Nova tecnologia automatiza classificação de grãos agrícolas



O Sistema Faep, em parceria com a Confederação da Agricultura e Pecuária do Brasil (CNA), está realizando testes de campo para avaliar o desempenho de uma tecnologia capaz de classificar grãos automaticamente.

A ideia é reduzir o caráter subjetivo das avaliações realizadas por classificadores profissionais, deixando o processo com mais precisão. A solução tecnológica visa resolver uma antiga demanda dos produtores de grãos de praticamente todo Brasil.

“Na entrega da soja no cerealista ou na cooperativa, pode haver diferentes interpretações quanto à qualidade do produto. Com essa nova tecnologia, a ideia é eliminar boa parte dessa divergência, pois utiliza critérios técnicos e precisos de avaliação”, observa o presidente interino do Sistema Faep, Ágide Eduardo Meneguette.

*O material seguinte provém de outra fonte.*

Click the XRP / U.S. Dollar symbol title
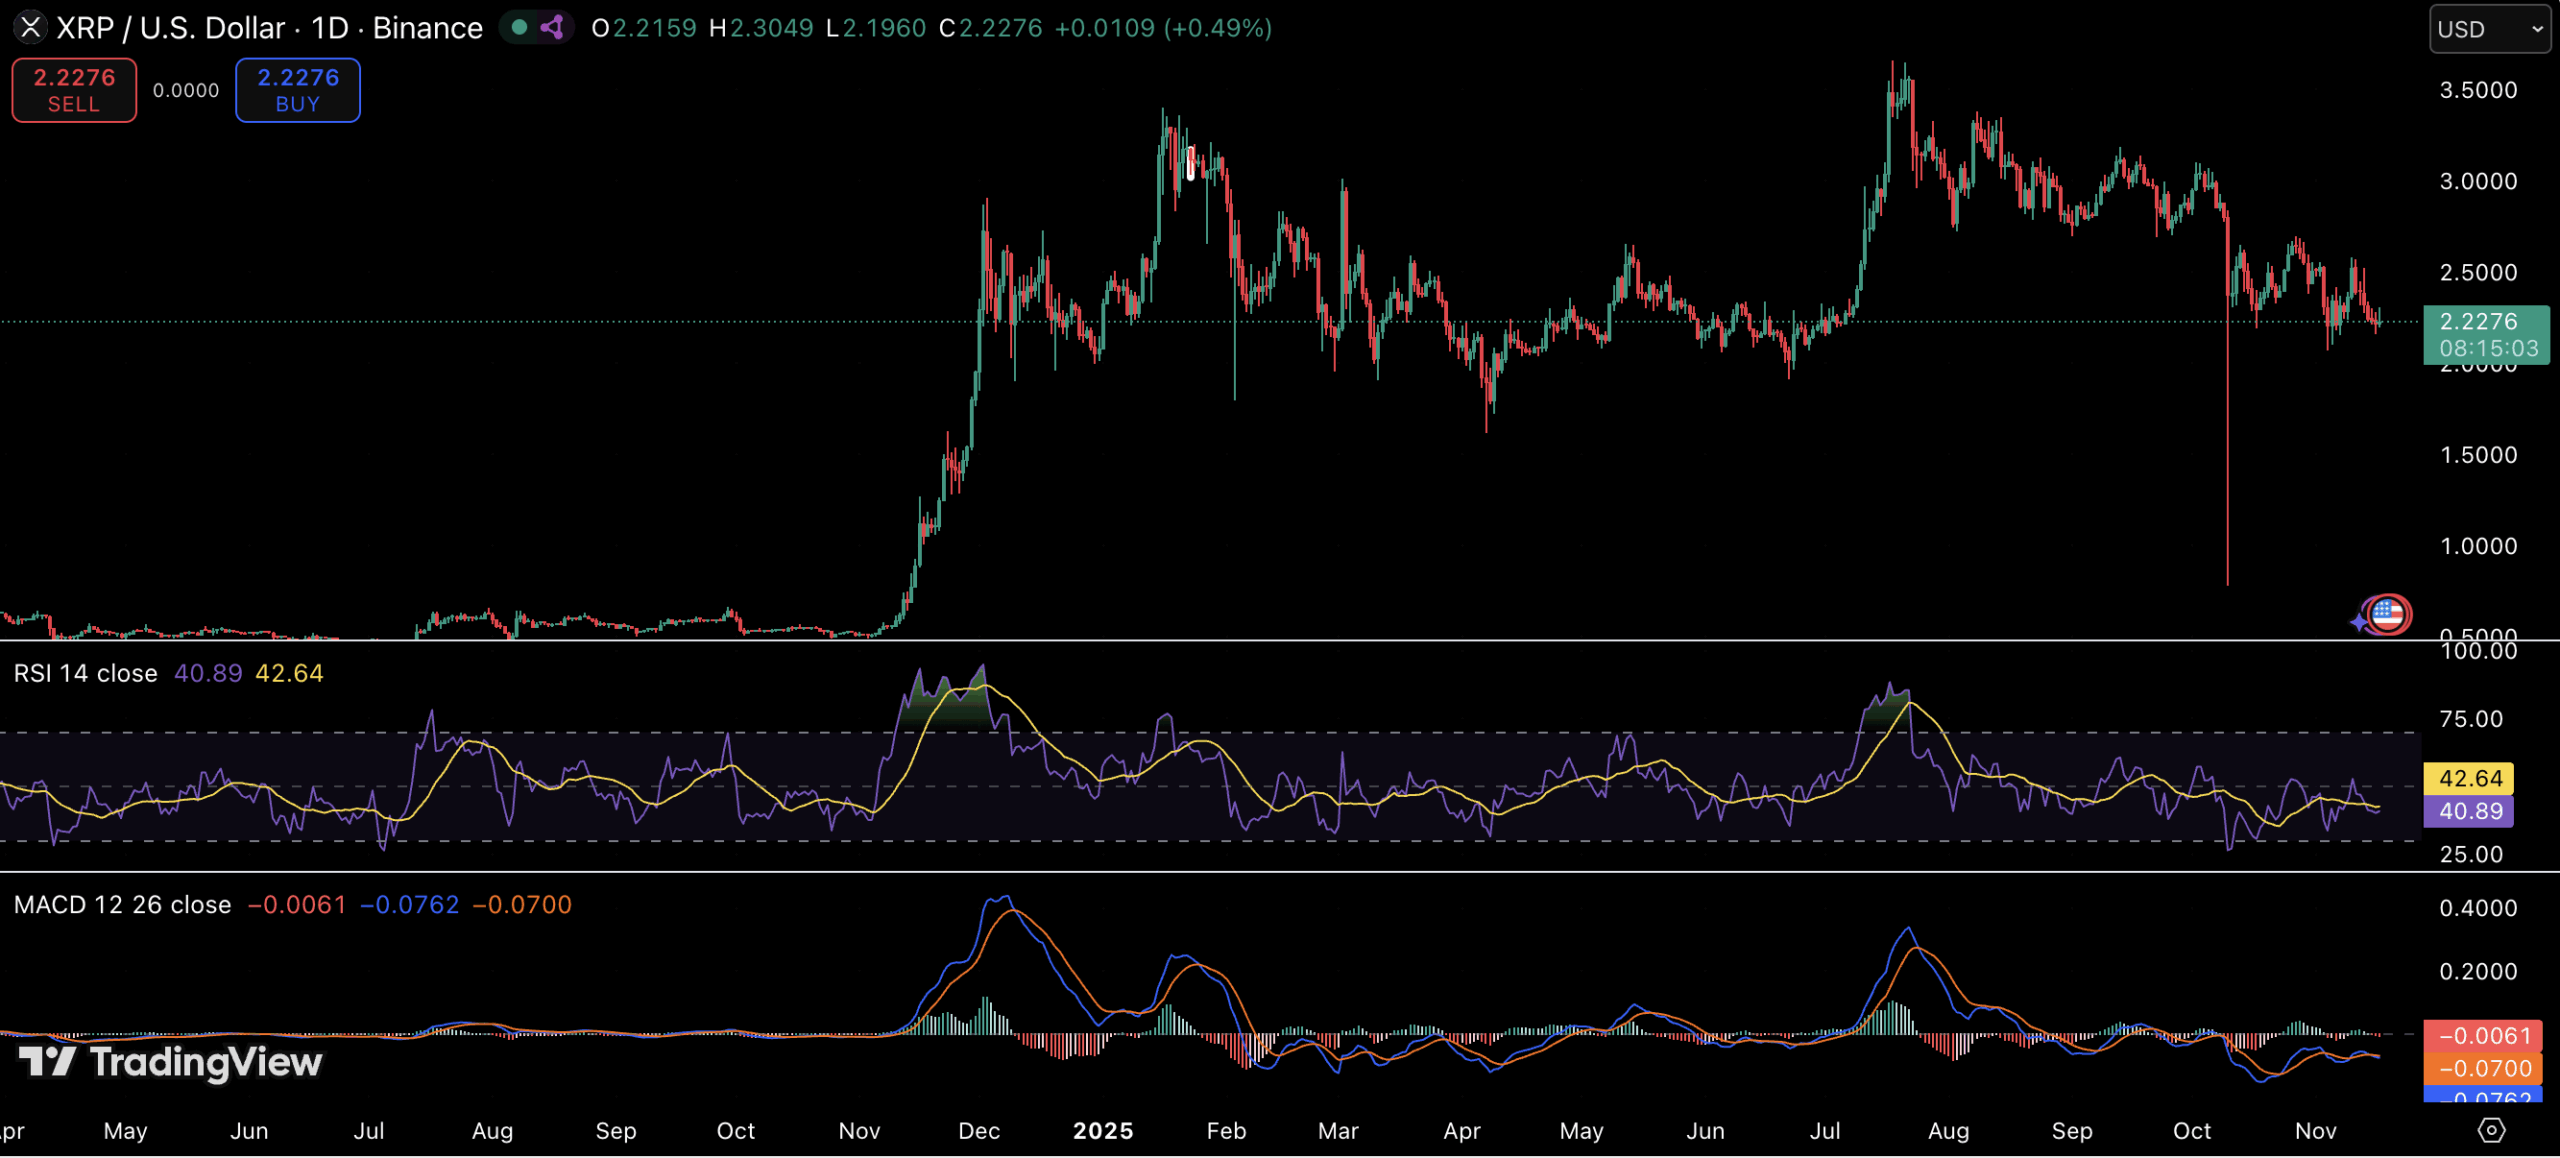The height and width of the screenshot is (1158, 2560). click(x=170, y=27)

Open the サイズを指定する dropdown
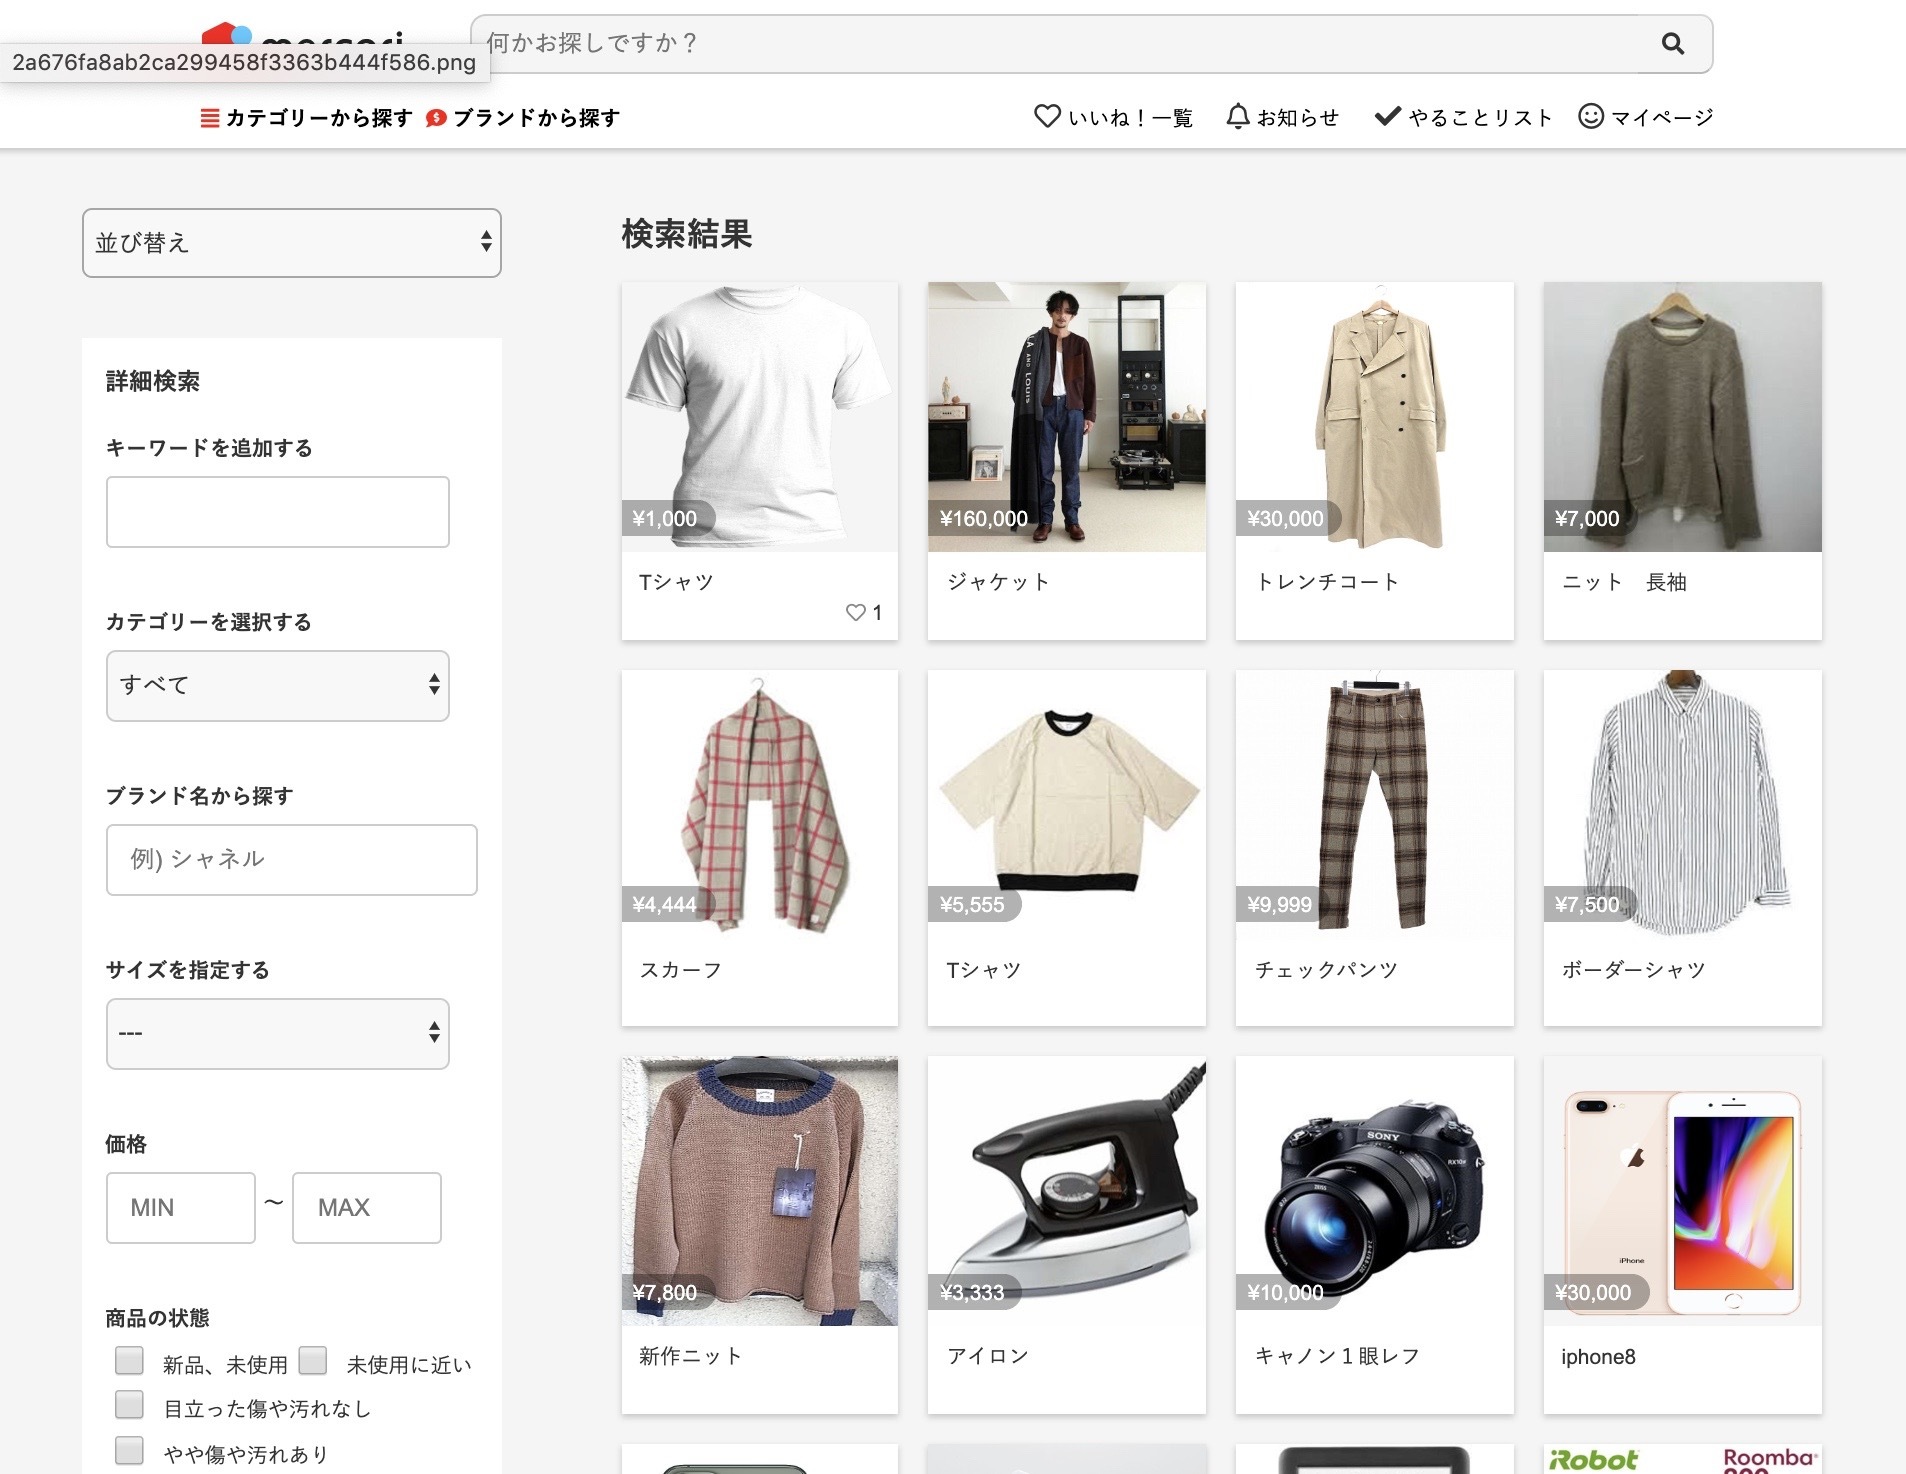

De acordo com o assessor técnico da CNA, Tiago Pereira, a avaliação é feita de maneira visual, ou seja, está atribuída ao erro humano. Porém, com o novo recurso será possível eliminar a falha.

Primeiros testes e relatos

Sendo assim, com a proposta de validar o desempenho do classificador automático de grãos em um ambiente real, ao longo do mês de outubro, o equipamento passou por testes de campo no Paraná.

A escolha pelo estado envolve à relevância na produção de grãos e a existência de cooperativas integradas com a classe produtora.

Conforme coordenadora do Departamento Técnico e Econômico (DTE) do Sistema FAEP, Ana Paula Kowalski, a entidade vem atuando no apoio e orientação aos produtores rurais que enfrentam divergências nos procedimentos de classificação adotados nas unidades de recebimento no Paraná, especialmente de grãos.

“Esses relatos municiam também a atuação da Comissão Nacional de Cereais da CNA, onde nasceu esse projeto de apoiar o desenvolvimento de classificadores automatizados de defeitos em grãos de soja”, destaca Ana Paula.

Em 2024, durante uma reunião que juntou a Comissão Nacional da CNA e a Comissão Estadual de Cereais do Sistema FAEP apresentaram as novas tecnologias em Maringá.

A Cooperativa Cooperante, em Campo do Tenente, realizou a primeira experiência, avaliando cargas de soja para Paranaguá. Na sequência, os testes ocorreram nas cooperativas Frísia, em Ponta Grossa, e Agrária, em Guarapuava.

“Nessas ocasiões simulamos um fluxo de cargas e procedimentos analíticos reais. No dia dos testes, os classificadores das unidades de expedição analisaram as mesmas amostras do nosso equipamento”, descreve Tiago Pereira. O próximo passo será comparar os resultados.

Expectativas e futuro da tecnologia

A expectativa é de que o equipamento proporcione mais celeridade e confiança ao processo de classificação, além de eliminar boa parte das divergências.

O classificador automático de grãos utiliza tecnologia de infravermelho (NIR) e Inteligência Artificial (IA) para realizar as avaliações.

“Mesmo dois classificadores profissionais podem discordar, visto que a avaliação pode ser subjetiva. Além disso, o processo automatizado de avaliação de defeitos permite conexão direta com os sistemas de análise, eliminando riscos ao transcrever informações”, observa Ana Paula, do Sistema Faep.

Ela também esclarece que a tecnologia surge como aliada e não eliminará o profissional de classificação, visto que ainda será necessário um operador para coletar, padronizar e conduzir o fluxo de amostras dentro do laboratório.